The colour is fascinating to me. I really want to see the digitally remastered version because I can't tell if the copy I watched had colour issues or if that's as good as it got in 1947. I have a curious feeling it might be the latter, but I can't wait to find out.

Now it seems to be a standard feature for these older films to stop the plot dead for a fantasy dance number. I always hated that tradition from old musicals (especially you Singin' In The Rain. God you are the WORST culprit of this) and the same thing happens here. Smack bam dead centre of the film, 15 minutes of dancing. But there are key differences between the big dance numbers I remember and this one. Firstly, it doesn't stop the plot, it is PART of the plot, infect an integral portion of the film. Secondly it's not just a wide shot of people dancing on a stage or a big abstract studio set, It shifts in and out of both, of reality and dream and the camera and editing is part of the dance. There are overlays and match dissolves and the camera is not static, it moves. Things are always kept visually interesting through an amazing variety of different practical and post effects. And thirdly the dancing is just fucking good. The emotions come though loud and clear. It gets the art of dancing across to a layman audience loud and clear in the same way Amadeus managed to explain and impassion a layman audience about classical music.

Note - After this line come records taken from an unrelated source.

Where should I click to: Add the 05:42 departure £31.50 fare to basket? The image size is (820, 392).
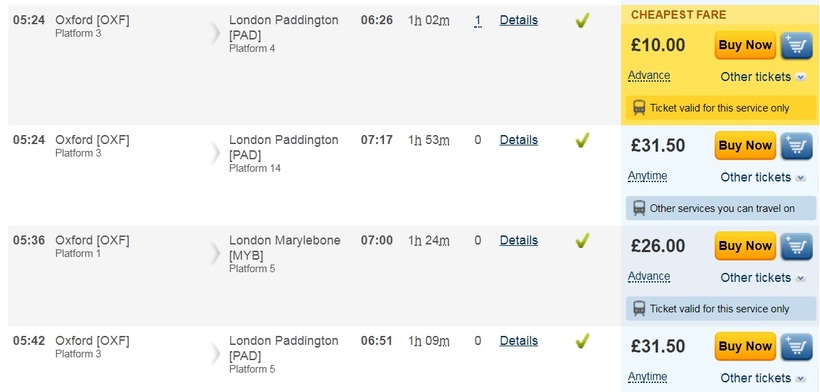pos(797,347)
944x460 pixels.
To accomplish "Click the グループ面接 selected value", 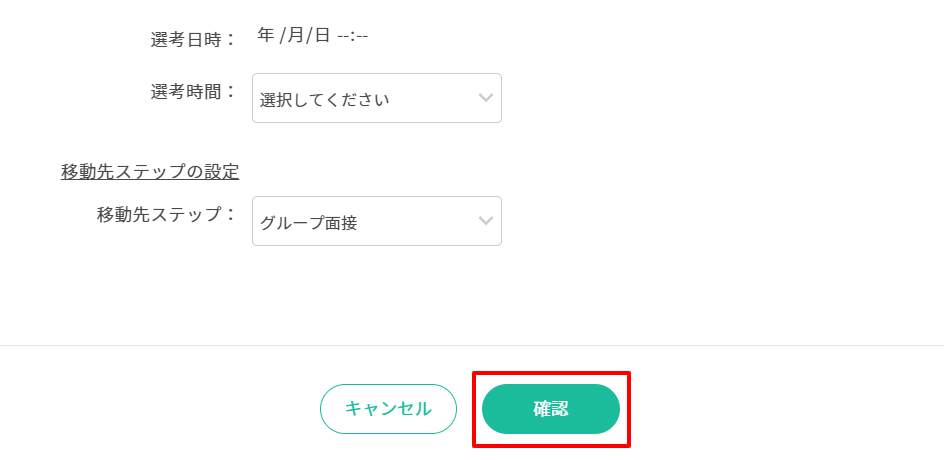I will pos(308,223).
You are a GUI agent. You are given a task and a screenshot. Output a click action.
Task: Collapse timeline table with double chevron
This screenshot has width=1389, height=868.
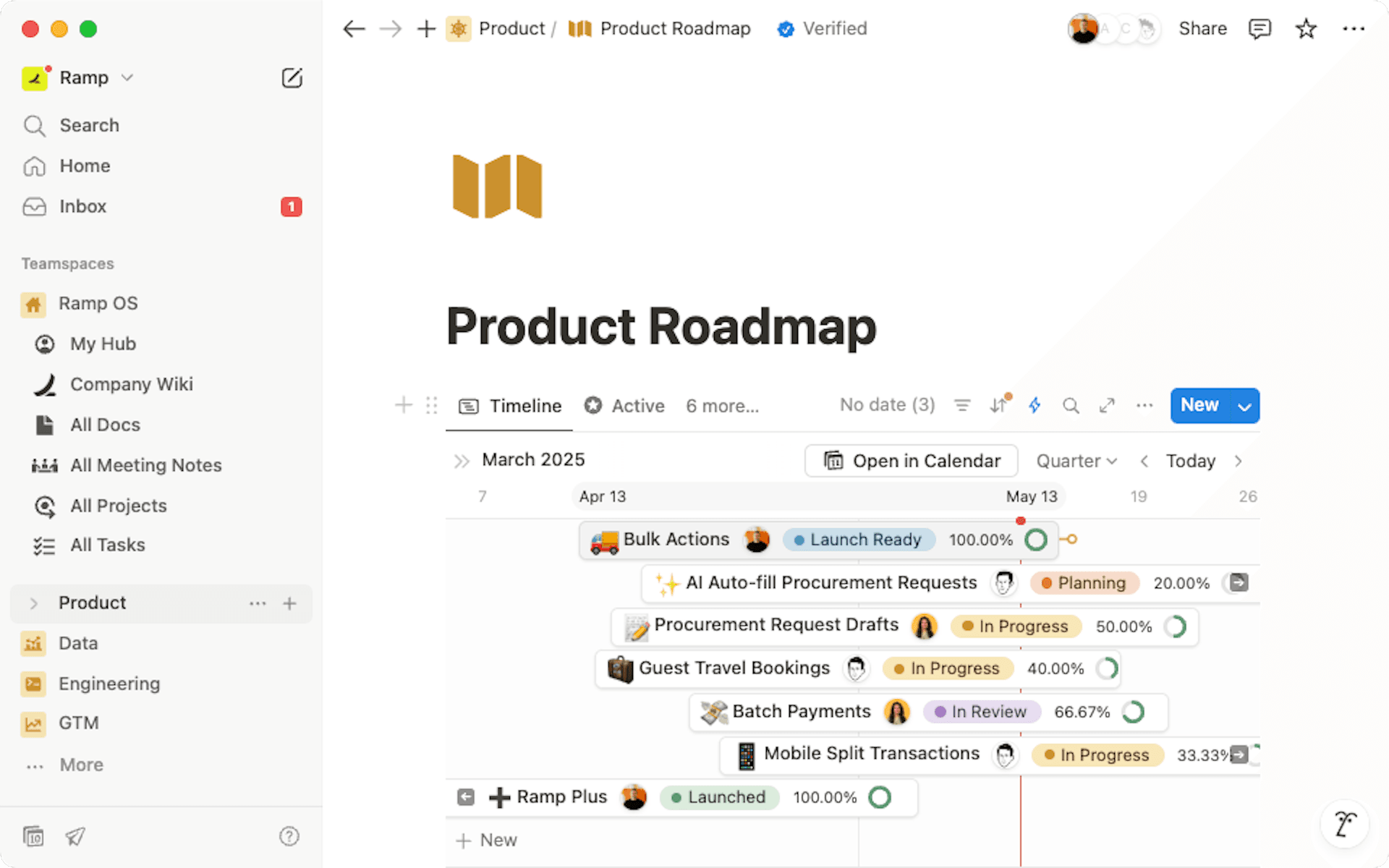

And of course, Like I have a feeling Black Swan is, the what happens in the Ballet is the same story as the film of the telling of that story. A bit Po-mo-mo-mo, telling the story of the ballet by telling the story of the ballet. But it make the Ballet and the story in it so significant to the film as a whole that I don't believe you could have the film without it, unlike all those other old movies where if you cut the 20 minute dance number no-one would notice and you'd have a much better film. Rant over.

Moira Shearer has one of those old-fashioned proper trans-atlantic sounding american accents. It's had to believe that people ever spoke like that in real life. Does anyone still speak like that? But my favourite character is the jealous head of the company. I suppose he should be the villain of the piece but he's just so damn compelling and fascinating and his motivations are so clear from the get go that I was rooting for him all the way.

Now, spoiler alert, the girl dies at the end, obviously. And the scenes immediately following this did make me tear up a bit, I was unusually invested in this film tonight for some reason. But what ruined it was the very last part, after the ballet goes on without the lead just an empty spot light and the red shoes. That is such a PERFECT ending for the film, but then they cut outside to the girl dying in her lovers arms. I guess they need more closure and wanted to have the red shoes being taken off her feet as she dies, mirroring the end of the ballet. But I'm sorry, someone jumping from a balcony that high and landing in front of a train moving that fast… There's not going to be much of them left, let alone that gorgeous looking with bright technicolour red hair and just a few spots of blood down her legs. I guess they couldn't show the reality of that situation in '47, but I don't like that they cut back to it at all. The edits of her jumping and then cutting back to the theatre works so well with everything implied.

Ahh well, that's nit-picky stuff. On the whole this movie fucking blew my mind. Anyone that has any love of cinema must watch immediately if they have never seen this masterpiece! Now back to Perth to see Black Swan!